*WORK ITEM:* Print out the complete set of records below, exactly as they read.

=== RECORDS SUPPLIED ===

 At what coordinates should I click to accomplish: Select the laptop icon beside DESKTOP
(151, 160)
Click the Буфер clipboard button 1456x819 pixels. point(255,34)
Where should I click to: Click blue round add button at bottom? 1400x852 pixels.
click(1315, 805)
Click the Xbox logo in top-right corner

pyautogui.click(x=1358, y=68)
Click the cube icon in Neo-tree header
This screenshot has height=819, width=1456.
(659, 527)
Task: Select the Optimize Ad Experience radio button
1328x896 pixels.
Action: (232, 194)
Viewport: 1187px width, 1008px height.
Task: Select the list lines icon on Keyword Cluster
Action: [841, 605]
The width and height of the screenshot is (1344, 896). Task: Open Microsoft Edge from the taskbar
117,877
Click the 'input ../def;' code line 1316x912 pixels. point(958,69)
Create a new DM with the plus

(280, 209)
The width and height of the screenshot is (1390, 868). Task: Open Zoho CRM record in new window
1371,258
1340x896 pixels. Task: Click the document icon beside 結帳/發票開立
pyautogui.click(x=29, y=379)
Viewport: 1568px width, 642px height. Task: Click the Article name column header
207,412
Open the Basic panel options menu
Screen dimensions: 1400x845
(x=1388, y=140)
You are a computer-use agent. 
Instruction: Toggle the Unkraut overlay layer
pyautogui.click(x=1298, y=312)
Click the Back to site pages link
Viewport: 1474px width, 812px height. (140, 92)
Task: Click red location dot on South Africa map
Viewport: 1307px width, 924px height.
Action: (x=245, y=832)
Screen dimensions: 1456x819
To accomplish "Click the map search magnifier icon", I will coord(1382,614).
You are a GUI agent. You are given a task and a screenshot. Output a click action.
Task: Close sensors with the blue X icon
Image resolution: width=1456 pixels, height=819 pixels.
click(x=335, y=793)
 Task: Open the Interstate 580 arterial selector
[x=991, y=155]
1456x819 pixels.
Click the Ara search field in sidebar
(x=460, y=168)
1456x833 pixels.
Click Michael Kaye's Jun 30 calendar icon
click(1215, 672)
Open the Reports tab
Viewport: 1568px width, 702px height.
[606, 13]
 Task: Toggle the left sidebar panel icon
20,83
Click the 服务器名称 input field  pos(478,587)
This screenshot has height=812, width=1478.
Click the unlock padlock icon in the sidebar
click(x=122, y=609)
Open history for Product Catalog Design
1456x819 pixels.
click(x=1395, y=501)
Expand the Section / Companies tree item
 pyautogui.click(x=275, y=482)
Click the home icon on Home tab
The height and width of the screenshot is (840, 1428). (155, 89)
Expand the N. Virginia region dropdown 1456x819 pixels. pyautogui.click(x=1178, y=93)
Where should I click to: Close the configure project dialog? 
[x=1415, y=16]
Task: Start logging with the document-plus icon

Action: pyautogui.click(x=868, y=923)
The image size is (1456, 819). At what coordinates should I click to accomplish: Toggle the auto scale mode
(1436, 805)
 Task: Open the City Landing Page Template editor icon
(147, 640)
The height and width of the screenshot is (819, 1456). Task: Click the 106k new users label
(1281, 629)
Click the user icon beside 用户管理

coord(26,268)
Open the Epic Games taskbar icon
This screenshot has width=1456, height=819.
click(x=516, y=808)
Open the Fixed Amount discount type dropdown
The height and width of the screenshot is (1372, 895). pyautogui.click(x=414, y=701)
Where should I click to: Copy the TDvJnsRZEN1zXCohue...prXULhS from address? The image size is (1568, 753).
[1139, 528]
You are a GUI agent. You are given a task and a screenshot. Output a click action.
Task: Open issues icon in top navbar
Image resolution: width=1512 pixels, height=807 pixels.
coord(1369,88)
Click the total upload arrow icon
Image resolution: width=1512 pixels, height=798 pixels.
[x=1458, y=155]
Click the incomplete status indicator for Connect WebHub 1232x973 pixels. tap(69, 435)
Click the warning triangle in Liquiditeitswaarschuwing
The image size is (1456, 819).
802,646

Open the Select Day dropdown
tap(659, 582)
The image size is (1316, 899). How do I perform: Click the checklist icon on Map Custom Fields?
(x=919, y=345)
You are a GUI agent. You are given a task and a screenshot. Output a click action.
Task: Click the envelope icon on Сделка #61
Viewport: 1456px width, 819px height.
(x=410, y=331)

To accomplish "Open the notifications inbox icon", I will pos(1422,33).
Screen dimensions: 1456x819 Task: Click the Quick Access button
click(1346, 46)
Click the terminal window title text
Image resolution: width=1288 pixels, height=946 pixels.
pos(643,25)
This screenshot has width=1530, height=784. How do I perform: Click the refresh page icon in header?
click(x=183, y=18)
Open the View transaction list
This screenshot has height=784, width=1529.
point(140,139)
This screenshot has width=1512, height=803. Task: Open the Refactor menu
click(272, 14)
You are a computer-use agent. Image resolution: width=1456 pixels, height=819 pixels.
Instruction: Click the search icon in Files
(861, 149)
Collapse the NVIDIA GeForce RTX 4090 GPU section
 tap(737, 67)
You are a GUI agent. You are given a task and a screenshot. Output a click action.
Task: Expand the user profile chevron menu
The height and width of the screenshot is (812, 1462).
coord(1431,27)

===

*SOLUTION:*
 At what coordinates should I click to accomplish: Select the laptop icon beside DESKTOP
(151, 160)
Click the Буфер clipboard button 1456x819 pixels. point(255,34)
Where should I click to: Click blue round add button at bottom? 1400x852 pixels.
click(1315, 805)
Click the Xbox logo in top-right corner

pyautogui.click(x=1358, y=68)
Click the cube icon in Neo-tree header
This screenshot has height=819, width=1456.
(659, 527)
Task: Select the Optimize Ad Experience radio button
1328x896 pixels.
Action: (232, 194)
Viewport: 1187px width, 1008px height.
Task: Select the list lines icon on Keyword Cluster
Action: [841, 605]
The width and height of the screenshot is (1344, 896). Task: Open Microsoft Edge from the taskbar
117,877
Click the 'input ../def;' code line 1316x912 pixels. point(958,69)
Create a new DM with the plus

(280, 209)
The width and height of the screenshot is (1390, 868). Task: Open Zoho CRM record in new window
1371,258
1340x896 pixels. Task: Click the document icon beside 結帳/發票開立
pyautogui.click(x=29, y=379)
Viewport: 1568px width, 642px height. Task: Click the Article name column header
207,412
Open the Basic panel options menu
Screen dimensions: 1400x845
(x=1388, y=140)
You are a computer-use agent. 
Instruction: Toggle the Unkraut overlay layer
pyautogui.click(x=1298, y=312)
Click the Back to site pages link
Viewport: 1474px width, 812px height. (140, 92)
Task: Click red location dot on South Africa map
Viewport: 1307px width, 924px height.
Action: (x=245, y=832)
Screen dimensions: 1456x819
To accomplish "Click the map search magnifier icon", I will coord(1382,614).
You are a GUI agent. You are given a task and a screenshot. Output a click action.
Task: Close sensors with the blue X icon
Image resolution: width=1456 pixels, height=819 pixels.
click(x=335, y=793)
 Task: Open the Interstate 580 arterial selector
[x=991, y=155]
1456x819 pixels.
Click the Ara search field in sidebar
(x=460, y=168)
1456x833 pixels.
Click Michael Kaye's Jun 30 calendar icon
click(1215, 672)
Open the Reports tab
Viewport: 1568px width, 702px height.
[606, 13]
 Task: Toggle the left sidebar panel icon
20,83
Click the 服务器名称 input field  pos(478,587)
This screenshot has height=812, width=1478.
Click the unlock padlock icon in the sidebar
click(x=122, y=609)
Open history for Product Catalog Design
1456x819 pixels.
click(x=1395, y=501)
Expand the Section / Companies tree item
 pyautogui.click(x=275, y=482)
Click the home icon on Home tab
The height and width of the screenshot is (840, 1428). (155, 89)
Expand the N. Virginia region dropdown 1456x819 pixels. pyautogui.click(x=1178, y=93)
Where should I click to: Close the configure project dialog? 
[x=1415, y=16]
Task: Start logging with the document-plus icon

Action: pyautogui.click(x=868, y=923)
The image size is (1456, 819). At what coordinates should I click to accomplish: Toggle the auto scale mode
(1436, 805)
 Task: Open the City Landing Page Template editor icon
(147, 640)
The height and width of the screenshot is (819, 1456). Task: Click the 106k new users label
(1281, 629)
Click the user icon beside 用户管理

coord(26,268)
Open the Epic Games taskbar icon
This screenshot has width=1456, height=819.
click(x=516, y=808)
Open the Fixed Amount discount type dropdown
The height and width of the screenshot is (1372, 895). pyautogui.click(x=414, y=701)
Where should I click to: Copy the TDvJnsRZEN1zXCohue...prXULhS from address? The image size is (1568, 753).
[1139, 528]
You are a GUI agent. You are given a task and a screenshot. Output a click action.
Task: Open issues icon in top navbar
Image resolution: width=1512 pixels, height=807 pixels.
coord(1369,88)
Click the total upload arrow icon
Image resolution: width=1512 pixels, height=798 pixels.
[x=1458, y=155]
Click the incomplete status indicator for Connect WebHub 1232x973 pixels. tap(69, 435)
Click the warning triangle in Liquiditeitswaarschuwing
The image size is (1456, 819).
802,646

Open the Select Day dropdown
tap(659, 582)
The image size is (1316, 899). How do I perform: Click the checklist icon on Map Custom Fields?
(x=919, y=345)
You are a GUI agent. You are given a task and a screenshot. Output a click action.
Task: Click the envelope icon on Сделка #61
Viewport: 1456px width, 819px height.
(x=410, y=331)

To accomplish "Open the notifications inbox icon", I will pos(1422,33).
Screen dimensions: 1456x819 Task: Click the Quick Access button
click(1346, 46)
Click the terminal window title text
Image resolution: width=1288 pixels, height=946 pixels.
pos(643,25)
This screenshot has width=1530, height=784. How do I perform: Click the refresh page icon in header?
click(x=183, y=18)
Open the View transaction list
This screenshot has height=784, width=1529.
point(140,139)
This screenshot has width=1512, height=803. Task: Open the Refactor menu
click(272, 14)
You are a computer-use agent. Image resolution: width=1456 pixels, height=819 pixels.
Instruction: Click the search icon in Files
(861, 149)
Collapse the NVIDIA GeForce RTX 4090 GPU section
 tap(737, 67)
You are a GUI agent. You are given a task and a screenshot. Output a click action.
Task: Expand the user profile chevron menu
The height and width of the screenshot is (812, 1462).
coord(1431,27)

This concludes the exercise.